I have so many ideas and values that I understand much better after writing them out. The act of writing forces you to confront how unorganized your knowledge is when it’s just inside your brain. Refining a piece of writing declutters your thoughts. It’s like housekeeping for your brain. Much like how it’s easier to find things in a clean house, you become better at recalling and communicating your thoughts to others afterward. The most important benefit of writing, by far, is how it provides you more clarity over your own thoughts. Every other benefit is a corollary of this.

(Also, all good writing stems from clarity of thought. Good writing can come in all sorts of formats and use all sorts of techniques and styles. But the first step is always the clarity.)

Writing helps you learn new things

Once your thoughts are more organized, you can easily see how little you actually know about a topic. Sometimes, you immediately gain new insights just from seeing a more organized version of your thoughts. More commonly, there will be various gaps of knowledge that are now obvious, and you can then research to fill those gaps. In this way, the process of writing makes you smarter.
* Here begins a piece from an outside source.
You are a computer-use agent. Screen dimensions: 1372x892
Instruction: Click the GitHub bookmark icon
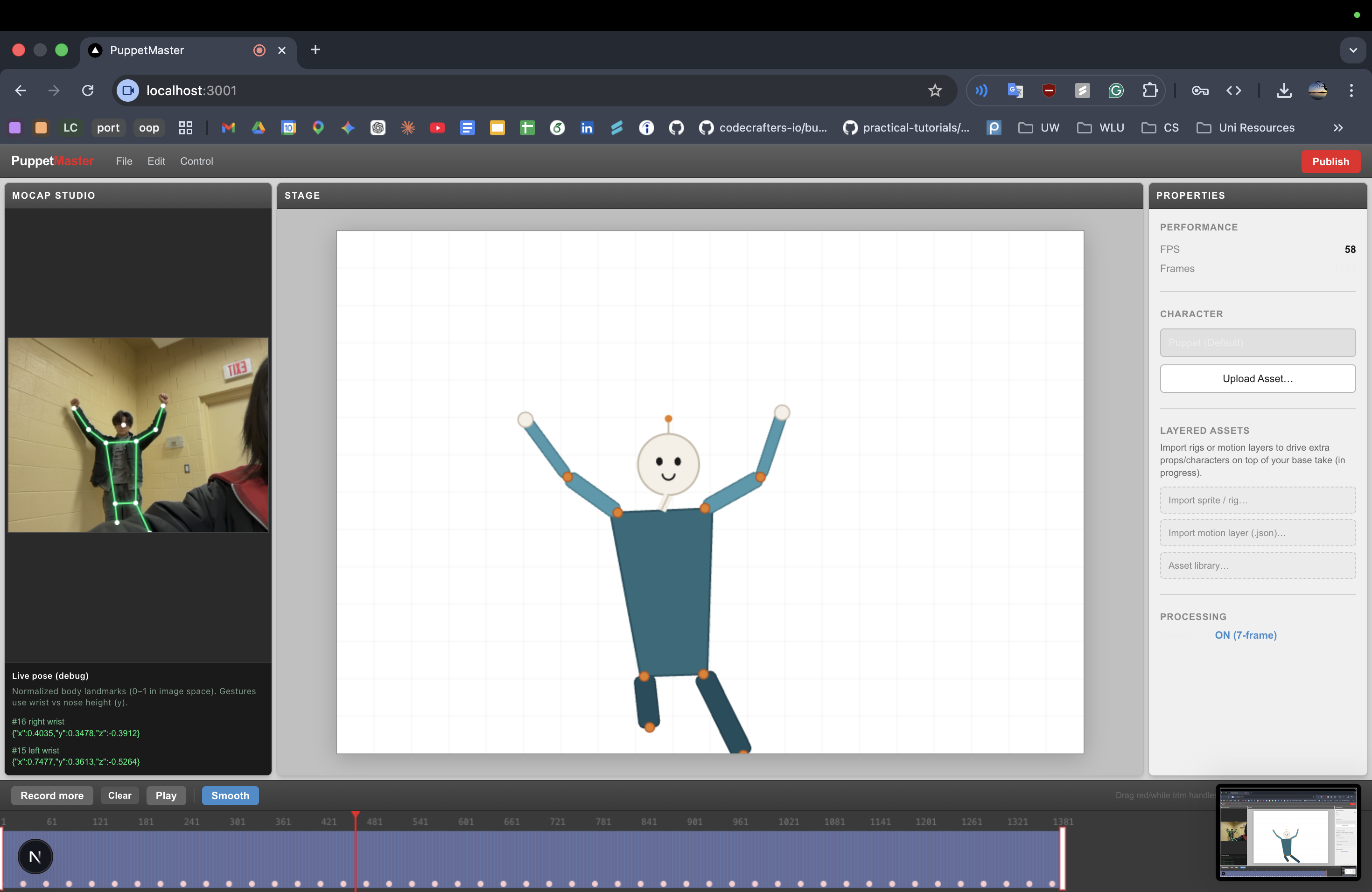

If you want to learn something new or understand something better, write an essay, story, or poem about it. I highly recommend writing a reflection after (or even during) every book you read or movie you watch. Reflect on everything to make sure you fully synthesize it.

Writing is therapeutic

Often, I write because of some anxiety. What recurring thoughts are eating at my mind? Why are they overwhelming? And then, once I’ve written out the answers to these questions, it’s all laid out in front of me. It suddenly becomes much less overwhelming than I thought. Writing will help you understand yourself and others better. You never need to share your writing, or even ever read it again after you’re done, to benefit from the process.

Writing is efficient

I don’t think any of the above benefits are specific to writing. In fact, any creative process (by which I mean any transfer of ideas, thoughts, and feelings into an external medium) can help you accomplish these benefits, but writing is the most economical. Economical in the sense that outputting and organizing words is cheaper and easier than other forms of creative expression, as well as the fact that writing only involves yourself, so you are not expending the time and labour of others.
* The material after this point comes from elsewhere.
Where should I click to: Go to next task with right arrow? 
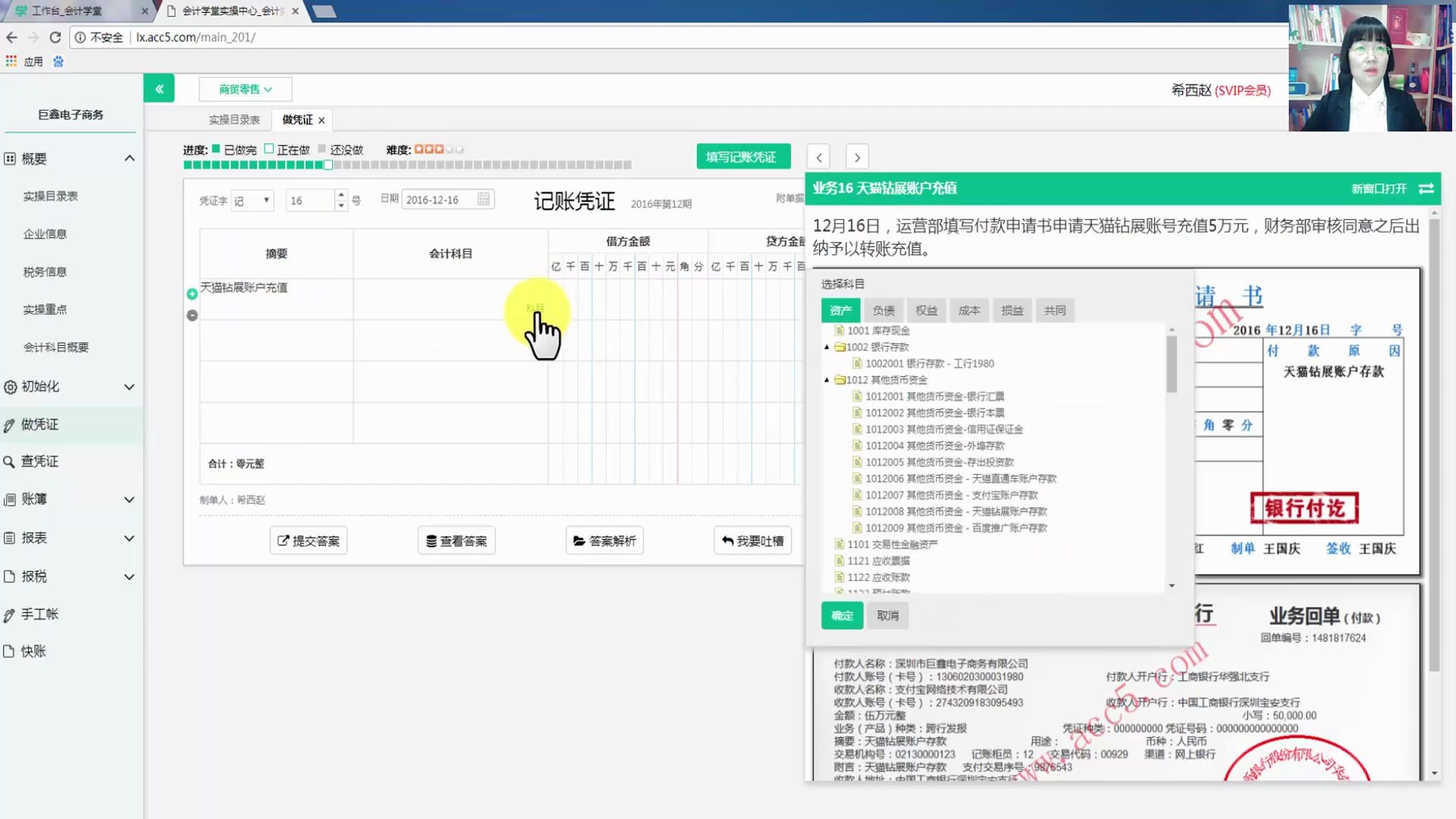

…And yes, after writing a lot you do end up becoming a better communicator. But the real benefit is becoming a better thinker, and better communication is just a natural result afterward.

Ted Chiang describes writing as the first ever augmentation of the human brain. He even goes as far to say that we have been cyborgs ever since we learned to write. Before writing, we could never refine our thoughts, organize our ideas, remember things at scale, or communicate asynchronously. It’s the most valuable technology ever invented. Let’s leverage it to the fullest.